FAJAR.CO.ID, JAKARTA — Pernyataan Ketua Umum Partai Solidaritas Indonesia (PSI), Kaesang Pangarep, yang sesumbar partainya akan menguasa Jawa Tengah kini jadi pembahasan publik.
Bahkan, Peneliti ISEAS Yosuf-Ishak Institute, Made Supriatma, turut mengulas pernyataan putra bungsu Jokowi itu. Dia bahkan mengaku telah beberapa tahun lalu mengamati partai tersebut.
“Saya ingat sebuah lelucon lama yang pernah diceritakan karib saya.
Gajah kakinya berapa?
Empat!
Kalau Gajrah?
… diam … tik tok tik tok …
(nyerah ga bisa jawab)
Emprat, katanya kalem,” tulis Made Supriatma, mengawali ulasannya.
Made kemudian membahas pernyataan Kaesang dan mengaitkan pada candaan tersebut.
“Entah kenapa. Dari sejak awal, saya sudah berfirasat bahwa partai ini, PSI, tidak punya prospek dalam politik Indonesia. Ia salah desain. Salah kedaden,” sambung Made dikutip dari akun media sosialnya, Sabtu (10/1/2026).
Ketika awalnya berdiri, dia menganggapnya hanya sekedar eksperimen. Kala itu Made mengaku menghargai eksperimen yang berani itu.

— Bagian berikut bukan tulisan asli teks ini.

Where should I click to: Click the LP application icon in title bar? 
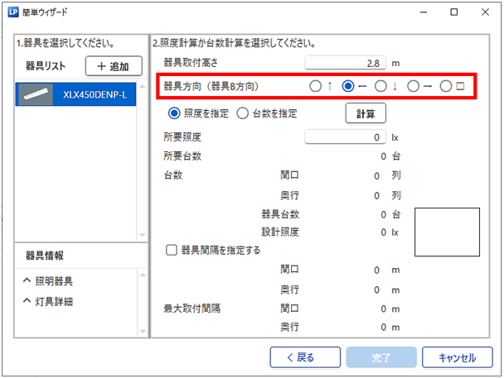(12, 13)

Beberapa orang yang dekat dengan pendiri partai ini mengatakan pada saya, “Kita coba.” Ketuanya seorang perempuan dari golongan minoritas. Mereka juga berbisik tentang siapa yang duitin (hey, saya peneliti! jadi harus tahu yang gituan).

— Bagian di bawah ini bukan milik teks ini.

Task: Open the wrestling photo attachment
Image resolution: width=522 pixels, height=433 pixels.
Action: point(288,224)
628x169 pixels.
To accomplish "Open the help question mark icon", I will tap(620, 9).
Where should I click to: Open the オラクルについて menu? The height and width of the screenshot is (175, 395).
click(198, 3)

Kemudian, captive marketnya adalah golongan muda. Gen Z, kata mereka. Dengan segera ia menarik perhatian anak-anak muda.
Pada 2019, saya ada keliling di Sumatera untuk melihat pemilu. Saya terkesan dengan partai ini. Karena isinya anak-anak muda yang tidak tahu politik, tidak pernah berpolitik, dan sebenarnya tidak tertarik politik. Dan sebagian besar dari mereka, ya, dari golongan minoritas.